Text for analysis.
- Directed by: Bitto Albertini (as Albert Thomas)
- Written by: Bitto Albertini Mario Mariani
- Starring: Shulamith Lasri Angelo Infanti
- Cinematography: Guglielmo Mancori
- Music by: Don Powell
- Release date: 31 July 1976;
- Running time: 91 minutes
- Country: Italy
- Language: Italian

= Black Emanuelle 2 =

Black Emanuelle 2 (Italian: Emanuelle nera nº 2, also known as The New Black Emanuelle and Black Emanuelle No 2), is a 1976 Italian psychological drama-sexploitation film directed by Bitto Albertini. It is an unofficial sequel of Black Emanuelle.

==Background==
Nominally a sequel to Albertini's successful 1975 sexploitation film Black Emanuelle, Black Emanuelle 2 differs greatly in plot. It stars Israeli actress Shulamith Lasri (in her sole film) as Emanuelle Richmond Morgan, a supermodel in a state of profound amnesia confined to a mental institution in New York City. Lasri credited as "Emanuelle Nera". The lead actor, as in the first film, is Angelo Infanti; he plays an entirely different character, however. The film was shot was variously shot in Rome, New York City and Venice.

The data.
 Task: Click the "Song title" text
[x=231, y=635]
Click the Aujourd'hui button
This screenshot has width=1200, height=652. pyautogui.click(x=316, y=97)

To do.
1. In the Black Emanuelle 2 article above, copy the passage from "- Directed by: Bitto" to "of Black Emanuelle." word for word.
2. Answer these questions using the Black Emanuelle 2 article above.
(a) Who wrote the film's music?
(b) What is the film's running time?
(c) What character does Shulamith Lasri play?

Responses by item number.
1.
- Directed by: Bitto Albertini (as Albert Thomas)
- Written by: Bitto Albertini Mario Mariani
- Starring: Shulamith Lasri Angelo Infanti
- Cinematography: Guglielmo Mancori
- Music by: Don Powell
- Release date: 31 July 1976;
- Running time: 91 minutes
- Country: Italy
- Language: Italian

= Black Emanuelle 2 =

Black Emanuelle 2 (Italian: Emanuelle nera nº 2, also known as The New Black Emanuelle and Black Emanuelle No 2), is a 1976 Italian psychological drama-sexploitation film directed by Bitto Albertini. It is an unofficial sequel of Black Emanuelle.

2.
(a) Don Powell
(b) 91 minutes
(c) Emanuelle Richmond Morgan, a supermodel in a state of profound amnesia who is confined to a mental institution in New York City